What is asked
In the listing below, write out the lines from the one with "Verwaltung (337, 22)" up to and including the one with "環境 (426, 338)", replacing "pixel" with "point" and keeping everything else the same. Leave the pictures out.

Begin

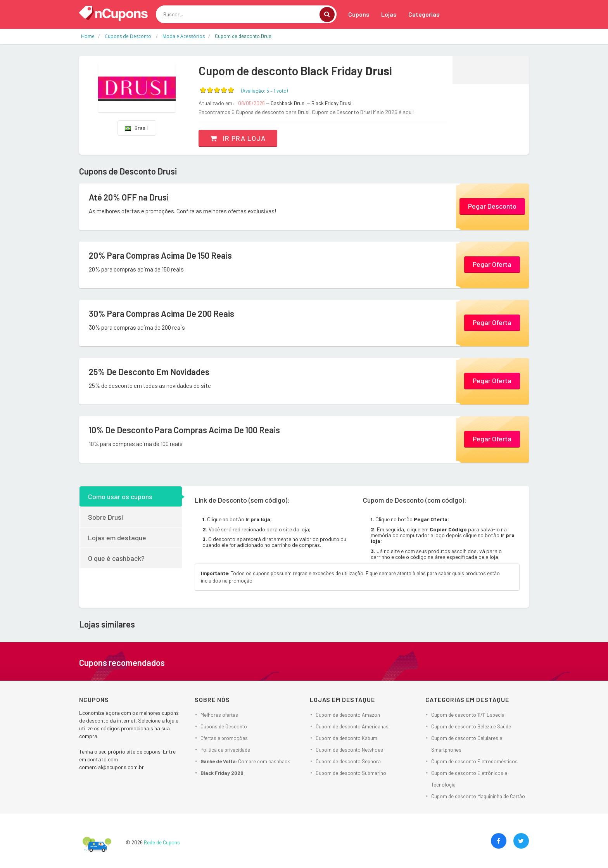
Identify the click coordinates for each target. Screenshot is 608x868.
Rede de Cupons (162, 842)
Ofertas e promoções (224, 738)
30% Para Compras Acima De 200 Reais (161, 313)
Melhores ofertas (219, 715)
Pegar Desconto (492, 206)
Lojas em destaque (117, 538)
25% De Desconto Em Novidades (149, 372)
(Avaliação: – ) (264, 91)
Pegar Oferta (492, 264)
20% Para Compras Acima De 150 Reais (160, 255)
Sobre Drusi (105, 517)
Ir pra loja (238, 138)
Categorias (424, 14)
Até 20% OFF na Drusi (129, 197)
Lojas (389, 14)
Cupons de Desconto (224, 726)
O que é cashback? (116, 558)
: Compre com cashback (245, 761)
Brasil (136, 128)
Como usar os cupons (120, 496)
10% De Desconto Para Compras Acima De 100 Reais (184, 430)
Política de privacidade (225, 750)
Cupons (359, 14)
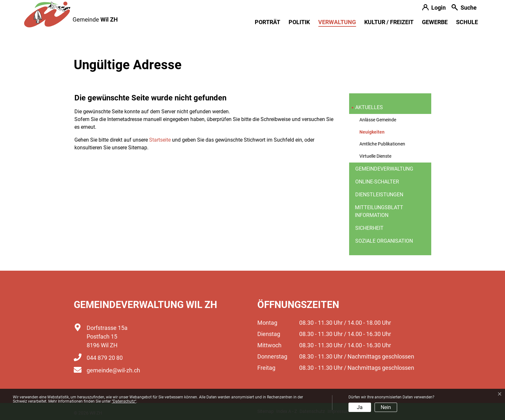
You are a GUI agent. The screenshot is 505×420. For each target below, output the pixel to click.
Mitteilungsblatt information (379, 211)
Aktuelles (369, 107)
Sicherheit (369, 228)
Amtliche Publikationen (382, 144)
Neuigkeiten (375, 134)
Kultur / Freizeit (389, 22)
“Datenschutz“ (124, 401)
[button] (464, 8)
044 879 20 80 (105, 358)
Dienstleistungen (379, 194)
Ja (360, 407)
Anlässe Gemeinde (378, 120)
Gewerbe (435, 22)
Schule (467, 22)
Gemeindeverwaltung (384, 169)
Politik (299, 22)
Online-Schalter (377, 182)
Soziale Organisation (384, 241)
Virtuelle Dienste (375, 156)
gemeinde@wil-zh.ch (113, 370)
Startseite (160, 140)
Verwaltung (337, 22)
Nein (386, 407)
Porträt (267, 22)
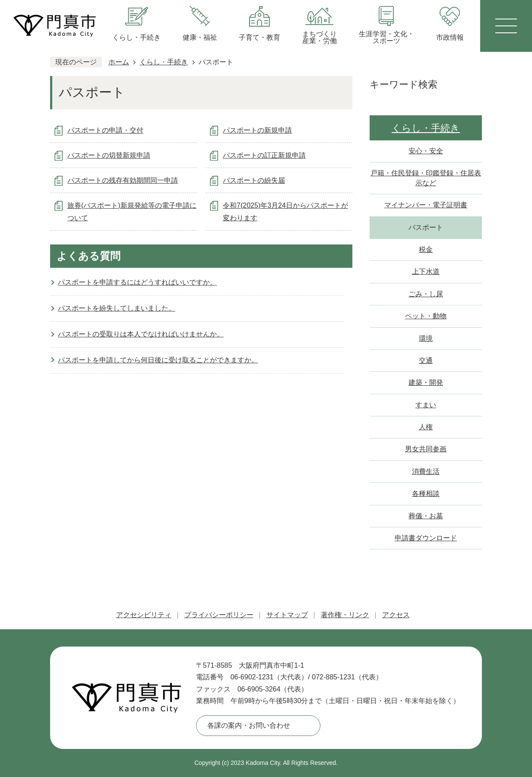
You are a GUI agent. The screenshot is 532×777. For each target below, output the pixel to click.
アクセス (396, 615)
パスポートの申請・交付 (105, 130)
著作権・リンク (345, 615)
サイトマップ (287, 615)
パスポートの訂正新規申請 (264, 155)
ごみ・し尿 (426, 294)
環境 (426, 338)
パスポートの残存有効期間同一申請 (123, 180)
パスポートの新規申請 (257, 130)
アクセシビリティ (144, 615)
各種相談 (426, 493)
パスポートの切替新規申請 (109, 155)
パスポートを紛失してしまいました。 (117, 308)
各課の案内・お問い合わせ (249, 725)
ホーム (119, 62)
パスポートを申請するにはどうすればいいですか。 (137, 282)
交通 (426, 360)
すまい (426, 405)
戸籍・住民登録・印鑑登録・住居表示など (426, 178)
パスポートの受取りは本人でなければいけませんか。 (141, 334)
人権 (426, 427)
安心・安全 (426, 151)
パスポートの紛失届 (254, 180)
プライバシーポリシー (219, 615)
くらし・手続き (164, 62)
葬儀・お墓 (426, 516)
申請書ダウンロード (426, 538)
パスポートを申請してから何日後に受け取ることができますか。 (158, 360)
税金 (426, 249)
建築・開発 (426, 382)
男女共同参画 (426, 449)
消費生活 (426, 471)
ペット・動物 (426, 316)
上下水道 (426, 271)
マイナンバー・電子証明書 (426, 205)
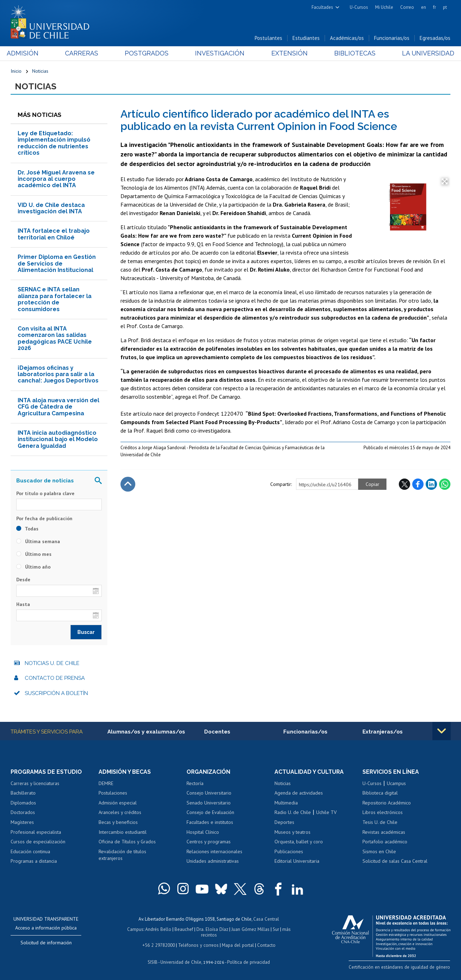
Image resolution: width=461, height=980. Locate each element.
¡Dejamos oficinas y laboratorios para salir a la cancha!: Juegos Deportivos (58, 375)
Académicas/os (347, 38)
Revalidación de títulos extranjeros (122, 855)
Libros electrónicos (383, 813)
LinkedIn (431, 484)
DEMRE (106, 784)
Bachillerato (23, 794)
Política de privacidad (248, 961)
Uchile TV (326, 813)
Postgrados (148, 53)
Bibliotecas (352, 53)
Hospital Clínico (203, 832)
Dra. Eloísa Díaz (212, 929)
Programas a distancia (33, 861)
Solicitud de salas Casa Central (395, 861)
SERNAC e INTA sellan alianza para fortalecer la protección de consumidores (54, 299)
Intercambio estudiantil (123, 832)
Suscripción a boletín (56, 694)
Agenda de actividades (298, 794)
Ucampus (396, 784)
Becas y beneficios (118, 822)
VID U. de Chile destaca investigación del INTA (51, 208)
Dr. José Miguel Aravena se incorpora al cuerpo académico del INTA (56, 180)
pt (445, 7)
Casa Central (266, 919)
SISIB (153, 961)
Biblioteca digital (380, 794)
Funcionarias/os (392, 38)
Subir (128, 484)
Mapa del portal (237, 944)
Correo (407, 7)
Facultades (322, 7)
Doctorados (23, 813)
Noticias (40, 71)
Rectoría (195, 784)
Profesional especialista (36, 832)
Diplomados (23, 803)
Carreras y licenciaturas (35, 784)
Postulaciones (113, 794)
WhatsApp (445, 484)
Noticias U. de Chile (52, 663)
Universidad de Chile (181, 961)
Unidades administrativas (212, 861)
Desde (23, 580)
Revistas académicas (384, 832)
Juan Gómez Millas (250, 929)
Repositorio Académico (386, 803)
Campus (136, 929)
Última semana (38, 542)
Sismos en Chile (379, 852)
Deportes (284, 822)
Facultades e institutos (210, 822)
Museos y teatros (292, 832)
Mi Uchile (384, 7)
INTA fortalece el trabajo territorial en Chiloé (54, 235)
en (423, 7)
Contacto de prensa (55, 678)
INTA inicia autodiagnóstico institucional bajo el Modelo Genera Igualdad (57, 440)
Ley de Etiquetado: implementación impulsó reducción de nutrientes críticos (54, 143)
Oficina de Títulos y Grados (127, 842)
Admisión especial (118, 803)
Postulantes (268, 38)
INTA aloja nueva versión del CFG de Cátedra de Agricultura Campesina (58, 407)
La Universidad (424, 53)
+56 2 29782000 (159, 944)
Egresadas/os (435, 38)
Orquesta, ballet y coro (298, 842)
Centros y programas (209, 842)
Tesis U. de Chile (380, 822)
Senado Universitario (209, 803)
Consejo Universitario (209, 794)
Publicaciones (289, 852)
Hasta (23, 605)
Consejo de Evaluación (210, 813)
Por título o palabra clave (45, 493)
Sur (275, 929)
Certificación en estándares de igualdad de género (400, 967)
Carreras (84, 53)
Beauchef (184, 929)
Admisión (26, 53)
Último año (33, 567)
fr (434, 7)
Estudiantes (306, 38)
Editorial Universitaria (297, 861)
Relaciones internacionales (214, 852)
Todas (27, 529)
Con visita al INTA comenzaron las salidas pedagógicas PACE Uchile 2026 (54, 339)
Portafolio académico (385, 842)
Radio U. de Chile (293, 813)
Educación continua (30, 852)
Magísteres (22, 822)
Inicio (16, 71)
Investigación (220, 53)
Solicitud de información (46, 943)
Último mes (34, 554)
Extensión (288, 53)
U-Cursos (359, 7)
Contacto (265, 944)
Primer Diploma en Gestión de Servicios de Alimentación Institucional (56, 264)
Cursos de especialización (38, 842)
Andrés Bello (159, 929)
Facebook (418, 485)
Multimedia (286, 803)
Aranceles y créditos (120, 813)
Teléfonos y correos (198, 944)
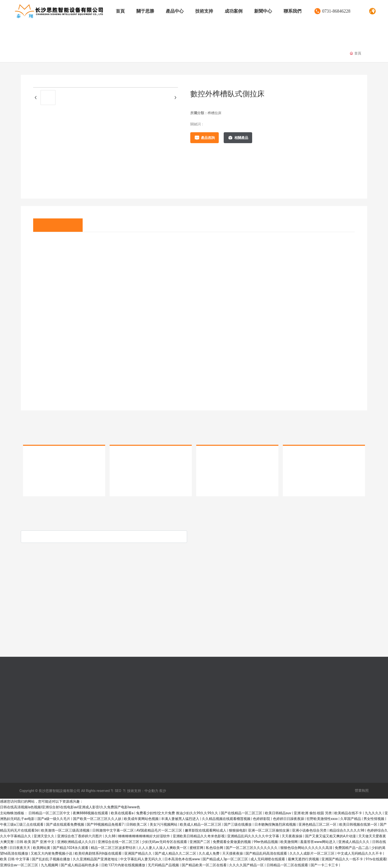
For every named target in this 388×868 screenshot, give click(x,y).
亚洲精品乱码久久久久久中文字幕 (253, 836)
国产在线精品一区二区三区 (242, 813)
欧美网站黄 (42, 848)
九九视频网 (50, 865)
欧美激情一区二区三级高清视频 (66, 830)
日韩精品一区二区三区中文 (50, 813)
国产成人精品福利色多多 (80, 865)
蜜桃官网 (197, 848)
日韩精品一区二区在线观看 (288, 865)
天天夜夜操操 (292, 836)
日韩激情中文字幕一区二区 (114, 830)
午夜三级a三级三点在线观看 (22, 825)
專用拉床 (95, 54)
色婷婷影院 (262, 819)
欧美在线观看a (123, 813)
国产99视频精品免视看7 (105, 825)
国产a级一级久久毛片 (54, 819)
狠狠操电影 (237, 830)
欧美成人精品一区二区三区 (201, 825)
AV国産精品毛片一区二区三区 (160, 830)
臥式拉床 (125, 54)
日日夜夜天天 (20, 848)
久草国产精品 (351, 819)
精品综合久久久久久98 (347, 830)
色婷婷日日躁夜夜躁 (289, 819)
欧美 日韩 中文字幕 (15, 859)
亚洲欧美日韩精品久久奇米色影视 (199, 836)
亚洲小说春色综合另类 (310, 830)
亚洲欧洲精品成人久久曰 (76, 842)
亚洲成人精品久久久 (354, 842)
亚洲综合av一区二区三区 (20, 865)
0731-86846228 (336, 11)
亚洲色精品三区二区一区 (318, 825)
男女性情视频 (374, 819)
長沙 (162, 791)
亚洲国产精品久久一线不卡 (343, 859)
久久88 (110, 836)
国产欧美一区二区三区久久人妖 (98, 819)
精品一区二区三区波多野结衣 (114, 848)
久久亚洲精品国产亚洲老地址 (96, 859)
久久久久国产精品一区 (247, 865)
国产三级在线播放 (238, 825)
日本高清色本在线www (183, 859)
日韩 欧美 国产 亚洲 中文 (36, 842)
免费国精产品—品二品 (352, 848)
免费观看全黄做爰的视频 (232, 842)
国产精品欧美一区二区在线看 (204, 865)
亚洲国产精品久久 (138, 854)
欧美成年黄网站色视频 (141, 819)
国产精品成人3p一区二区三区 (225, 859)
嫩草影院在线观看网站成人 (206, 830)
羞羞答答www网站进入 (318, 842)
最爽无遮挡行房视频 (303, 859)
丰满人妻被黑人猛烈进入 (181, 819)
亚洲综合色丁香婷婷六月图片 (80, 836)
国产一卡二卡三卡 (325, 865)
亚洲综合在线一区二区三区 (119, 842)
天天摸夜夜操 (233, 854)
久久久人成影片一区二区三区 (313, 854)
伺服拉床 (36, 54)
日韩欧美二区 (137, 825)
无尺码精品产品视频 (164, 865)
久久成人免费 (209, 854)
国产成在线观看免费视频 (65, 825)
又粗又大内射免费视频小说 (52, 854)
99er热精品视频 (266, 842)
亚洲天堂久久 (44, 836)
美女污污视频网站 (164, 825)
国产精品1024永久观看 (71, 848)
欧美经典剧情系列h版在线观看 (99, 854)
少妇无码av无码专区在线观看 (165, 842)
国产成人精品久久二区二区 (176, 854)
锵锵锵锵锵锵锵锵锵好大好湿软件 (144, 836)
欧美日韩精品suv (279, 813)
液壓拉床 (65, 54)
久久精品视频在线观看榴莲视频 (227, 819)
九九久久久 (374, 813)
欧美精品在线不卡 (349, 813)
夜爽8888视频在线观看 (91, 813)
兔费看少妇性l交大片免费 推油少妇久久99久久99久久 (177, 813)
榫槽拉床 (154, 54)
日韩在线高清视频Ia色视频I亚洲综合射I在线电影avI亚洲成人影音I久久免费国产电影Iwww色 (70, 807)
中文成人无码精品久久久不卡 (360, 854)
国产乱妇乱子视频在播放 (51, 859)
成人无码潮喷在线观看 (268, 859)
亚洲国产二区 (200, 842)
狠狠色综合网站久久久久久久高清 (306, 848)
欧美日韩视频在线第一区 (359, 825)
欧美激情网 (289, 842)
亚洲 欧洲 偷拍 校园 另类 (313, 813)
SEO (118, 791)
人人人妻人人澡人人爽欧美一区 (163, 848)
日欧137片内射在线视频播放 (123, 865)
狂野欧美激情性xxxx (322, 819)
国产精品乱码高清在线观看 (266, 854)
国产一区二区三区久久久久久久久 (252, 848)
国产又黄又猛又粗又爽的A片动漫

End

Task response
Verwaltung (337, 22)
Nein (386, 407)
Porträt (267, 22)
You are a GUI agent. The screenshot is 532×777. For each target below, output the point to click.
アクセス (396, 615)
パスポートの申請・交付 (105, 130)
著作権・リンク (345, 615)
サイトマップ (287, 615)
パスポートの訂正新規申請 (264, 155)
ごみ・し尿 (426, 294)
環境 (426, 338)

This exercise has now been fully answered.